Do you know anyone who has used alternative therapy instead of Tapazole or Iodine treatment.  I am not convinced that our cat needs the iodine as he seems over-all his old self- and relatively comfortable apart from his constant , ravenous apetite and loud meowing.  We have always been accustomed to same behaviour since he was a kitten in our home.  Not sure I buy the clinic judgement of our vet(whom I respect dearly) - that the heart is being severely stressed as a result of the hyperthyroidism.

Kind of a t a cross-roads with regards to choices to make here!!

Also- just found out that our other siamese cat- a 13 year old female, has signs of renal failure as shown by her geriatric profile blood work panel.  Any thoughts of any alternatives or therapeutics to help curtail the process of renal failure as opposed to watching her waste away and trying to make her comfortable in the process.

Appreciate yours and any other member insights into my predicament with my two precious cats( children).  We are pretty devastated right now- likke a double whammy hitting us at the same time.  And the two are such buddies!!!!!

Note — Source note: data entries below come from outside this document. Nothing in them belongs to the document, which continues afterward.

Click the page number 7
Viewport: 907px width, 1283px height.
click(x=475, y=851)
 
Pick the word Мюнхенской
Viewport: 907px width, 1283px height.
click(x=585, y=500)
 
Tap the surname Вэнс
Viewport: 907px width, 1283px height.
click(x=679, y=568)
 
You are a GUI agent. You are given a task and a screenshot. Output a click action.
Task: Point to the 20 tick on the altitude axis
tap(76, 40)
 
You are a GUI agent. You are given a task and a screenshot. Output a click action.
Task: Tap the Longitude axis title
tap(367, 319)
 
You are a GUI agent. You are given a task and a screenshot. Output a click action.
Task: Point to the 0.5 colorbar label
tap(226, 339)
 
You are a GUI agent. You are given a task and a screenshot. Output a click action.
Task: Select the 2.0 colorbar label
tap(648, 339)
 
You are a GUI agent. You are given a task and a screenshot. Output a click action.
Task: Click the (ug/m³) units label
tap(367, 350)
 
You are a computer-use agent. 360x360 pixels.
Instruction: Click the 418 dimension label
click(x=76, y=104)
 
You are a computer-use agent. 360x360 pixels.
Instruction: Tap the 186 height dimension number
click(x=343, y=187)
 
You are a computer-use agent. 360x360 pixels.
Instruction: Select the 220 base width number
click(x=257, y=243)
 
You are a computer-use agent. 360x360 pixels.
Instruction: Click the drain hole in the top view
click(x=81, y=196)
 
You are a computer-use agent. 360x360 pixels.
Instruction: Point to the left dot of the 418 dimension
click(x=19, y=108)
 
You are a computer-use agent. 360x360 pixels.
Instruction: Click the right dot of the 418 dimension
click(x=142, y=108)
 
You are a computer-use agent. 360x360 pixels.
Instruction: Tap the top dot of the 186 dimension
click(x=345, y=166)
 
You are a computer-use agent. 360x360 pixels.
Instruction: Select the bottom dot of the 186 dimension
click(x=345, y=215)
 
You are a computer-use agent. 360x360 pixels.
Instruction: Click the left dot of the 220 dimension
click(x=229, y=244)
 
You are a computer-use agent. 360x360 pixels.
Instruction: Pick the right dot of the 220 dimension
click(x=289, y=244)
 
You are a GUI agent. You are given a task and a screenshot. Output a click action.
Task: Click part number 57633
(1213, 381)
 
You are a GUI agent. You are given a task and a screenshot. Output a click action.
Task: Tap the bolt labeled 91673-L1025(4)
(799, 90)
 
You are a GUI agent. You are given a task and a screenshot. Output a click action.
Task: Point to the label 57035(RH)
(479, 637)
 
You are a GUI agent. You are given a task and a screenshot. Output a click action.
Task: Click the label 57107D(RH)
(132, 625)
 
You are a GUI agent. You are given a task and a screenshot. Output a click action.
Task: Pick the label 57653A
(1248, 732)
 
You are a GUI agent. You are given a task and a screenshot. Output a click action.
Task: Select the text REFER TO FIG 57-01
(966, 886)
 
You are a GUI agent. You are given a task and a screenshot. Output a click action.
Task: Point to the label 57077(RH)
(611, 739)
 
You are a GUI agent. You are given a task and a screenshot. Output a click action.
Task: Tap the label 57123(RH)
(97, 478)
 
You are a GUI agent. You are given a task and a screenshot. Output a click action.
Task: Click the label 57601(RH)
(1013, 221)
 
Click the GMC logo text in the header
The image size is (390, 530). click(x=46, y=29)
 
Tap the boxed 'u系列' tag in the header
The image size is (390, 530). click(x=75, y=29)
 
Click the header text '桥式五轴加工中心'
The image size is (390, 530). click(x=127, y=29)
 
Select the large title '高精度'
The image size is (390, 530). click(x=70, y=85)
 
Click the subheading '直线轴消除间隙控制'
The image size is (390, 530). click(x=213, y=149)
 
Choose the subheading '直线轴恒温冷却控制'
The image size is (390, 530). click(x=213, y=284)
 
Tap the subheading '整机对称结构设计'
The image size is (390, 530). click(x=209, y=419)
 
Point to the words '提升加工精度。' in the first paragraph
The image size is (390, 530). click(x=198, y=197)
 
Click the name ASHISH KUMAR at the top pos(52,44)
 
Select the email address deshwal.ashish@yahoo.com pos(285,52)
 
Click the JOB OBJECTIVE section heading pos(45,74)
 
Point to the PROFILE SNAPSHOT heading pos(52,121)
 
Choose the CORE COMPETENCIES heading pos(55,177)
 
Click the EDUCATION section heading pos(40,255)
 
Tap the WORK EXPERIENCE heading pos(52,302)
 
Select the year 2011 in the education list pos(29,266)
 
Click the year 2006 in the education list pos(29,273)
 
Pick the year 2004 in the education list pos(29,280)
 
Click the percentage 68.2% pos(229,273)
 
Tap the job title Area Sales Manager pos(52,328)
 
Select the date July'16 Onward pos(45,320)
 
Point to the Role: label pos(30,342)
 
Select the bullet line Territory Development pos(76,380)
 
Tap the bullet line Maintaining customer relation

Wow- what a hit to our family right now!!!
Avatar universal

We have just admitted our 11 year old kitty for the radioiodine treatment this morning. I have done a lot of research on post-treatment care and have read varying things. This is the advice our vet gave us:

Our vet will quarantine her for between 5 and 10 days, until the radioactive levels are below the legally required limit. Then she will be released to us to take home.

We were told to limit contact with her for the following 2-3 days and to use gloves when empying the litter tray. We were also told to use flushable litter at this time. We were advised not to have her sleep with us and to limit our cuddle time with her to 10 mins at a time, washing our hands afterwards.

After the 2-3 days, we can resume our normal routine. This is only the case because there are no children in our home and I am not either pregnant or trying to get pregnant. If this were the case we would need to follow the above advice for 2 weeks.

We have another cat who shares our hyperthyroid kitty's litter tray, and we have been told by our vet that this isn't a problem. Our kitty can interact with her sister immediately after being released without putting our other cat at risk.

We were also told that the amount of radiation emitted by the cat once discharged from the vet is extremely low - no different for a human than sitting on a long-haul flight.

I hope that helps. Good luck with the treatment. We have been medicating our cat for 2.5 years at great expense, thanks to the regular blood tests needed to check her T4 levels. Radioiodine treatment is the gold standard for treating hyperthyroidism with a 95% success rate of a complete cure. I can't wait to have a healthy and happy cat again.
2154547 tn?1336610656
Hi torilou01. I am picking up a kitty tomorrow from her radioactive iodine treatment and have two other cats at home. How did it go with your kitty post treatment at home for the first few weeks? I know the radioactivity is not supposed to be a big issue but I'm still nervous and also wondering how the other cats will react to her coming back. Any insights that you have would be greatly appreciated!